National Union of Teachers: 27 June must be national strike

Submitted by Matthew on 27 March, 2013 - 11:04

No matter what happens at the National Union of Teachers (NUT) conference (29 March-2 April), delegates will return home with the task of preparing members for strikes.

But the NUT leadership’s current plan, jointly agreed with NASUWT and beginning with a regional strike on 27 June, is vague and uninspiring.

It’s far too late to have any meaningful effect on the plan to tear up national pay scales, which take effect from 1 September. Despite these plans being announced in December and well known before that, we will have taken no action of any kind before the end of June, and even then we start not with a huge show of national strength but with a regional strike.

It’s also far too little to make any real impact on Gove and the Coalition government. By the first time they feel the effects of any national strike action at all national scales will be no more, the third and final pension contribution increase will be around the corner and all the details of the “pay more, work longer, get less” pension scheme will be finalised.

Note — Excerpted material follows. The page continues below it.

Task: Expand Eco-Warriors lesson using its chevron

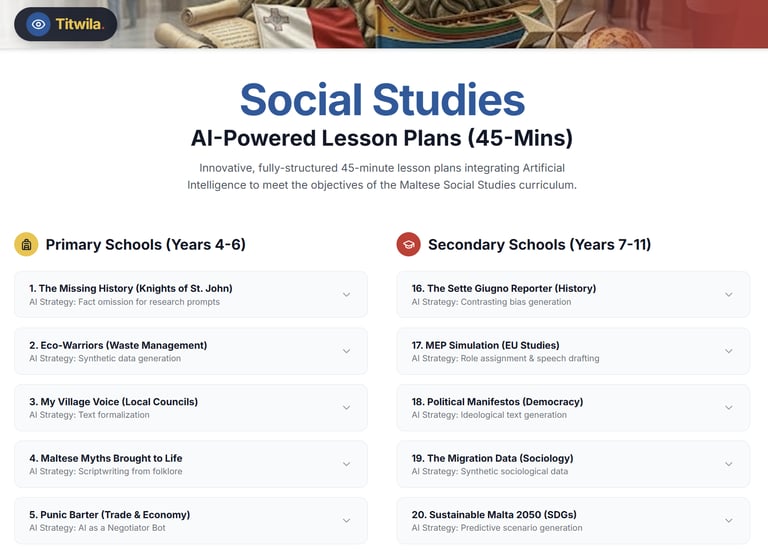Action: coord(346,351)
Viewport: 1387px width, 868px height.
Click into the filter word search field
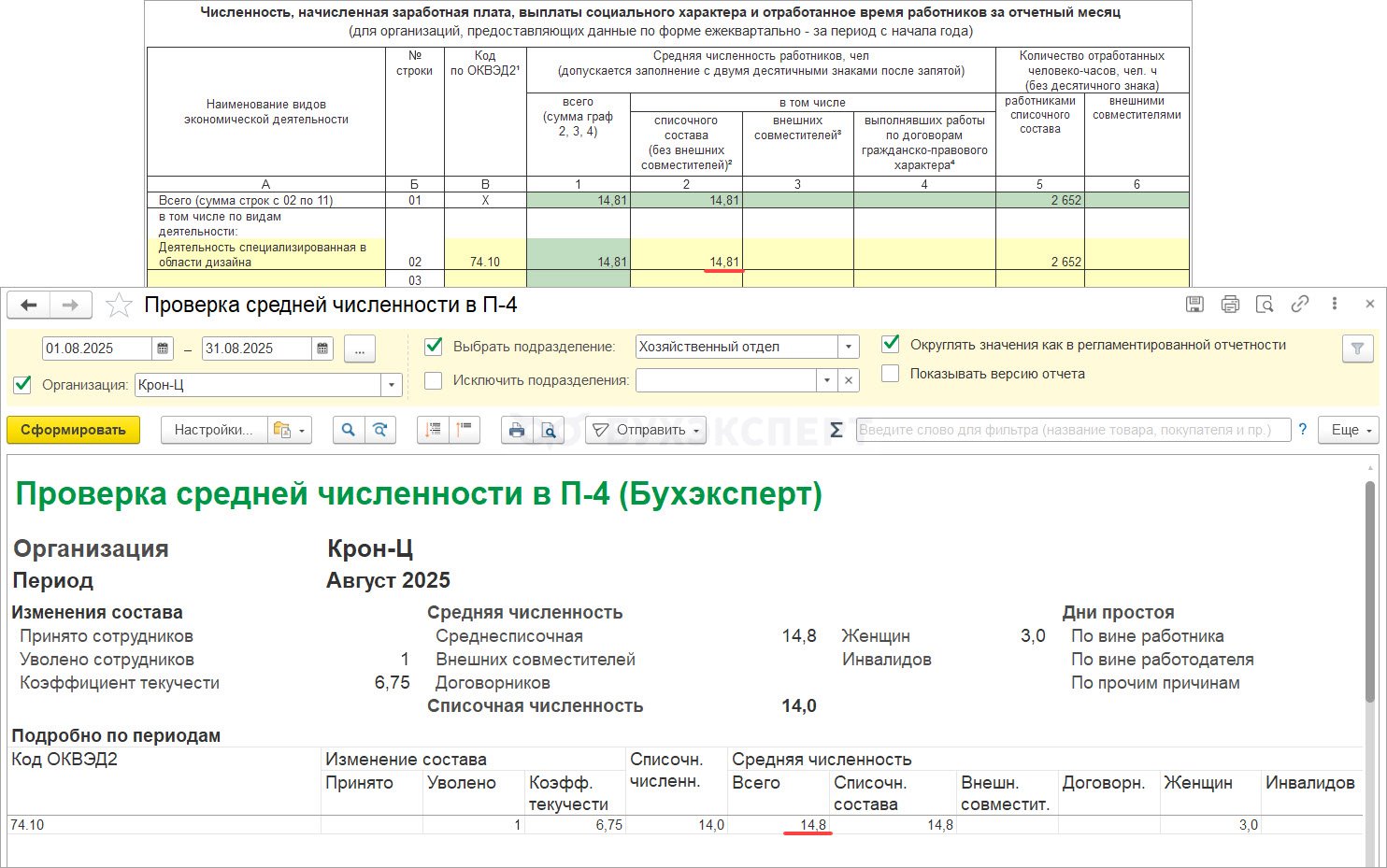1072,430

Rolling action which combines national and more selective strike action can be an effective way to maximise our impact and minimise the demands on members. To start with regional action and leave unified national action to the end, however, makes no sense.

The whole plan has been designed from the top down taking little or no account of the express views of members.

Whether in surveys, pay rallies, annual conference or local associations, members have repeatedly indicated their willingness to support urgent strike action to defend pay and pensions. This view, however many times expressed, has been ignored and written off as unrepresentative.

The NUT leadership have moved dramatically from a belief that NASUWT involvement is desirable (we agree) to one where it is in effect a condition of NUT action. That’s not the public position but it’s the only way to make sense of the NUT leaders’ decision making since 2011.

As a result of all of the above we have an action plan which has no clear focus, aims or logic. There is a huge gap between its professed objectives (to oppose the pay and pensions attacks) and the real agenda (to stage occasional protests against the government in the run-up to an election in the hope that the problems go away).

At the NUT conference, supporters of the Local Associations National Action Campaign (LANAC) will be pushing for an alternative strategy — although, as the old joke goes, “we wouldn’t have started from here”.

Despite the mess, it is still possible to agree a more effective and purposeful campaign of action to confront these attacks. LANAC will be demanding that conference declares the 27 June strike a national action rather than a regional one, and that dates for regional and national strikes in the autumn are announced as soon as possible.

Whatever plans come out of conference, LANAC supporters will be working hard to make actions as strong as possible. But if the NUT wants to defeat the government’s attacks rather than register a meek protest, it needs to change course.

This text was adapted from an article that will appear in the LANAC bulletin for NUT conference.